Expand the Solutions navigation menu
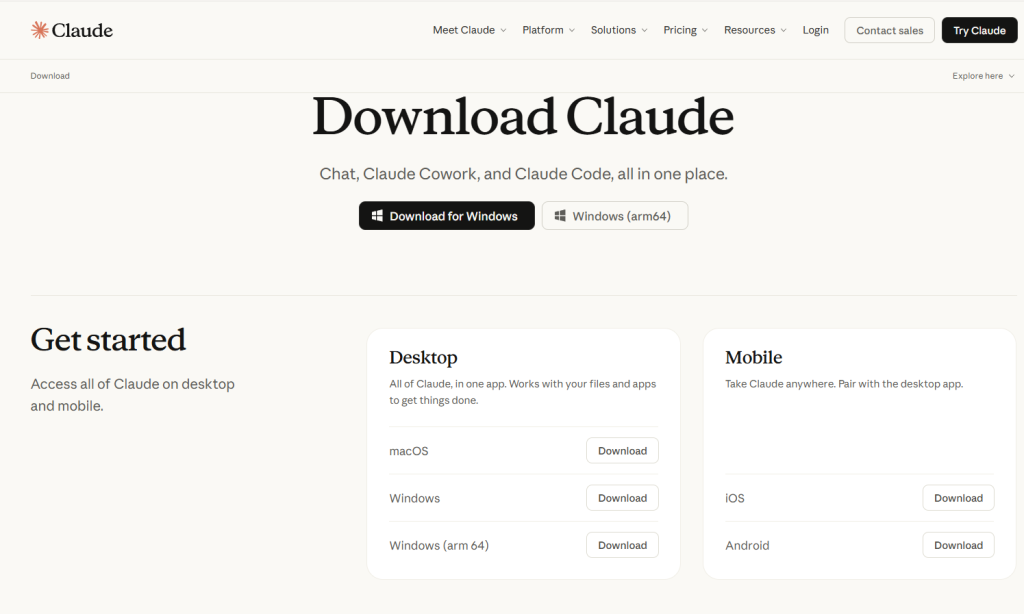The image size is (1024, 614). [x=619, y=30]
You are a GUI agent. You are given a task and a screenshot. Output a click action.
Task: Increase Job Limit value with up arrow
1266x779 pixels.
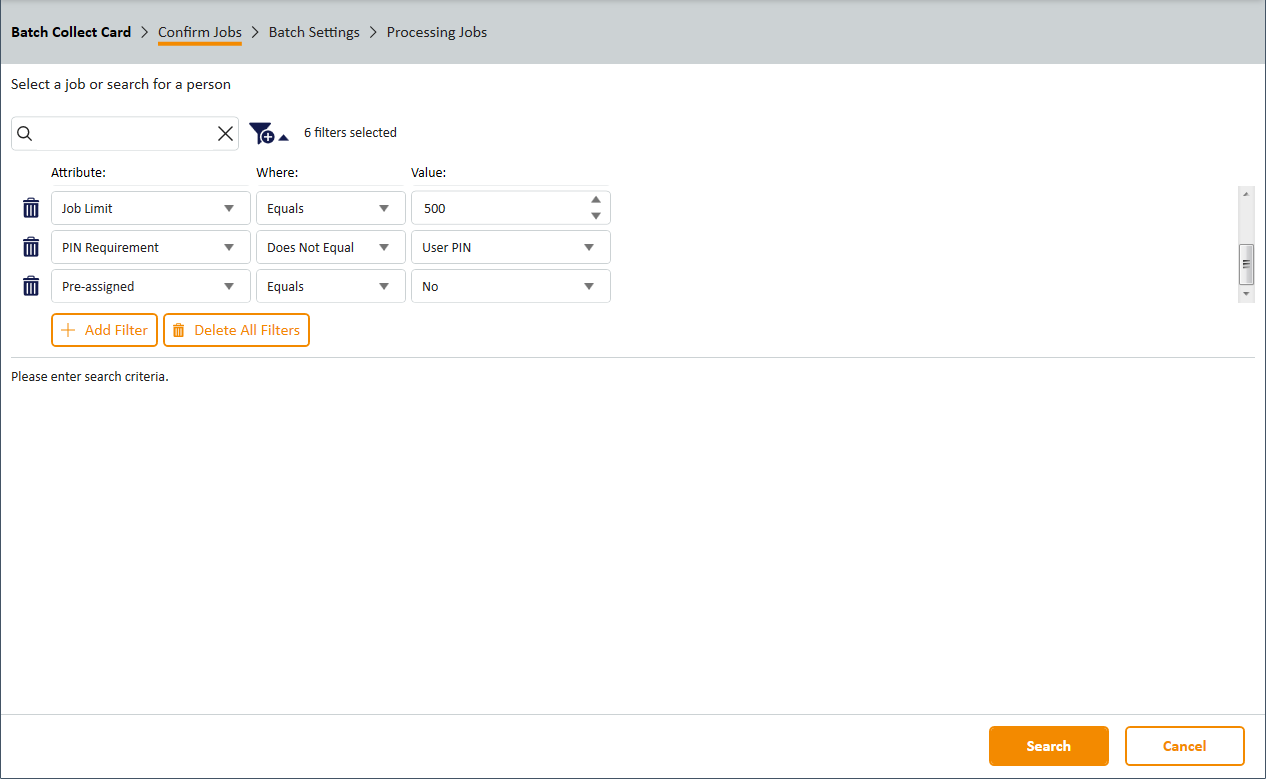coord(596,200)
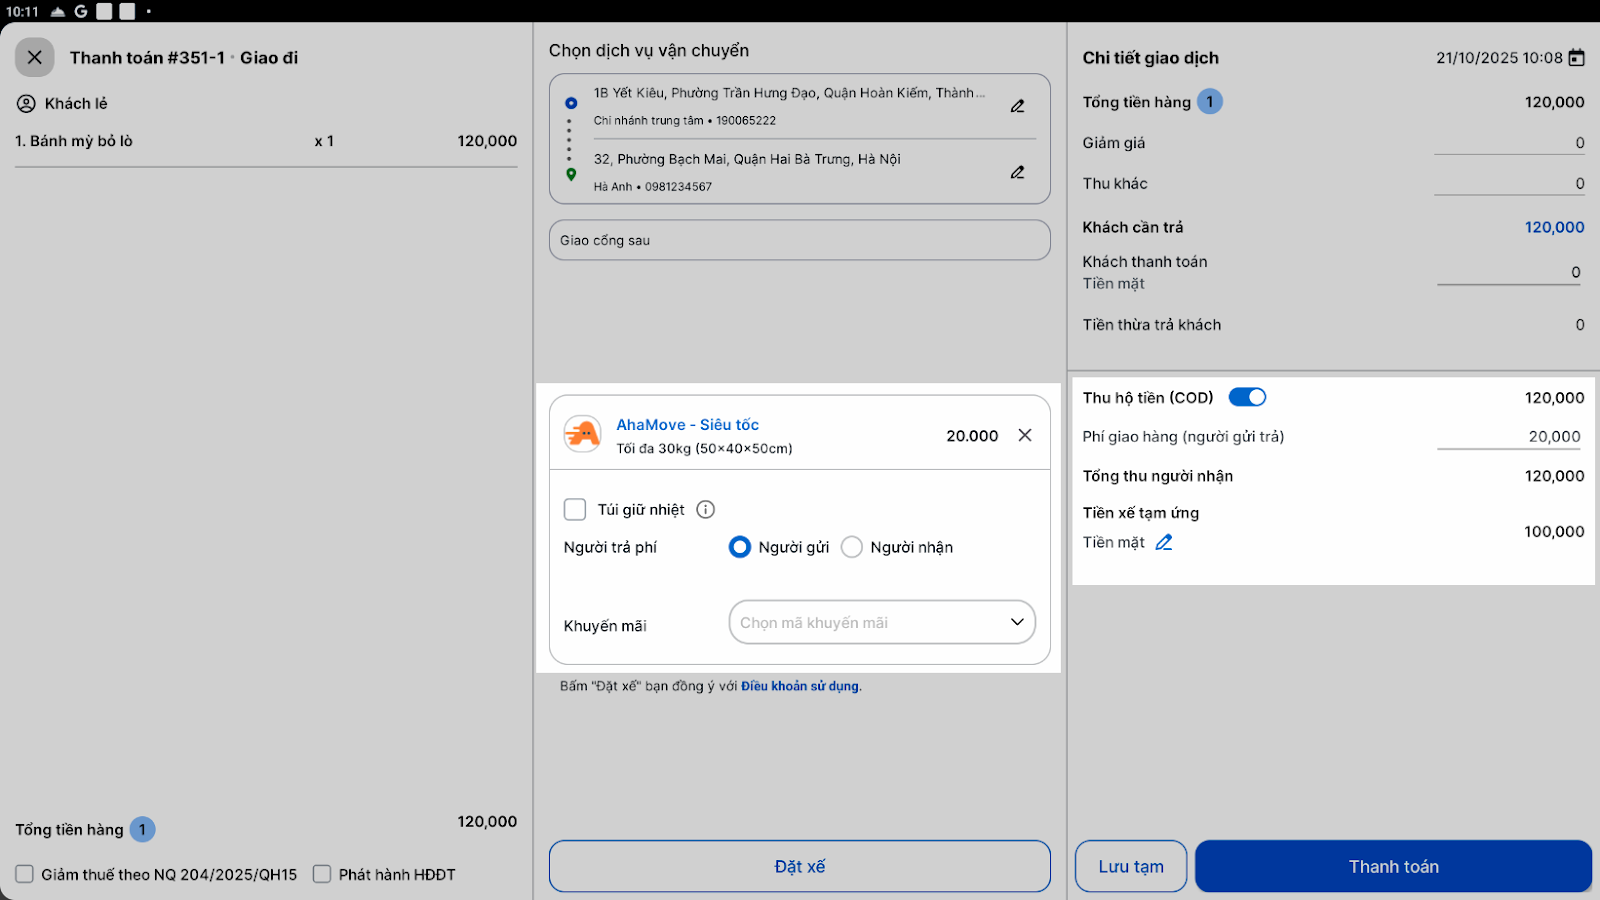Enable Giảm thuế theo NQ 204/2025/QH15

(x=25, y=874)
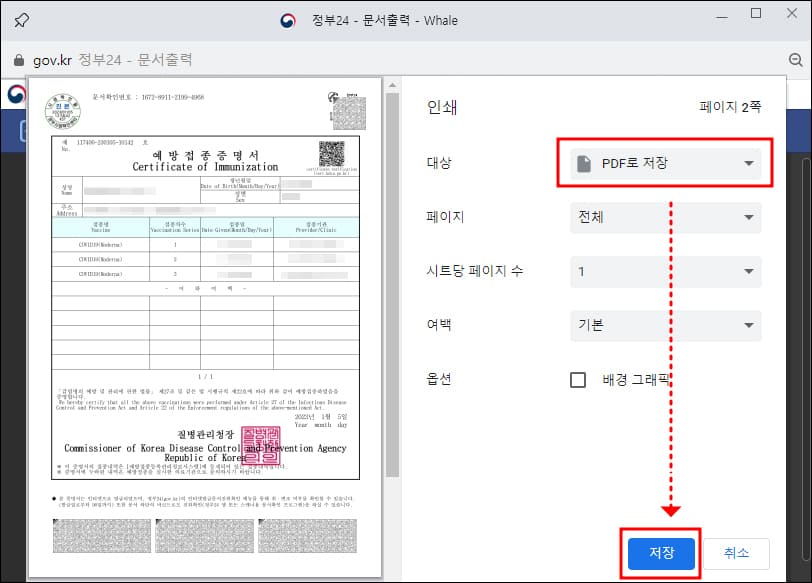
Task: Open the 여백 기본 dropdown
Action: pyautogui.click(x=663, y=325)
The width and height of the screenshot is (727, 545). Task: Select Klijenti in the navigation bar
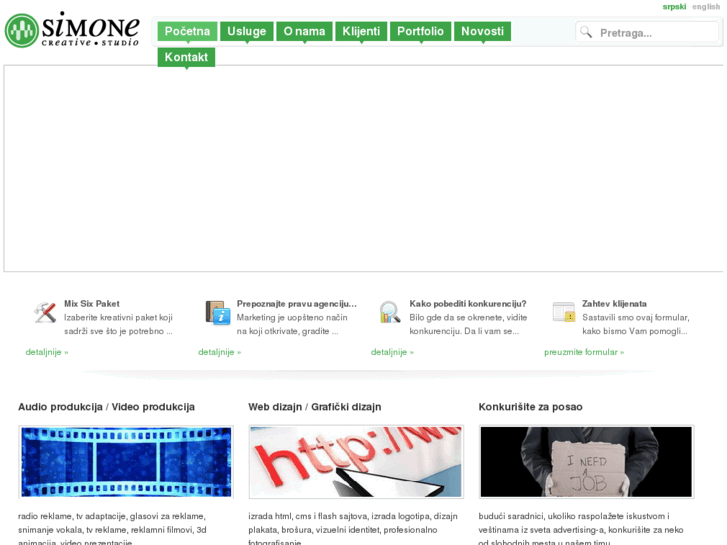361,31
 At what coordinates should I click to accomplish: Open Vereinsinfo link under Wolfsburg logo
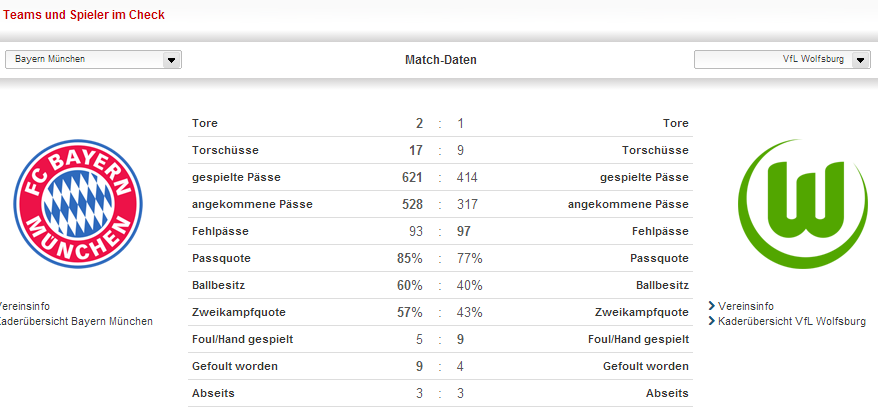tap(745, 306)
:::::
= ACTIVITY =
Skip the pictures and retype exactly the lines from the one that contains "You are a GUI" to the last line of the records.

= ANSWER SPACE =
You are a GUI agent. You are given a task and a screenshot. Output a click action.
Task: Increase Job Limit value with up arrow
1266x779 pixels.
coord(596,200)
Enable Giảm thuế theo NQ 204/2025/QH15

(x=25, y=874)
Task: Open the 여백 기본 dropdown
Action: pyautogui.click(x=663, y=325)
The width and height of the screenshot is (727, 545). Task: Select Klijenti in the navigation bar
361,31
 At what coordinates should I click to accomplish: Open Vereinsinfo link under Wolfsburg logo
tap(745, 306)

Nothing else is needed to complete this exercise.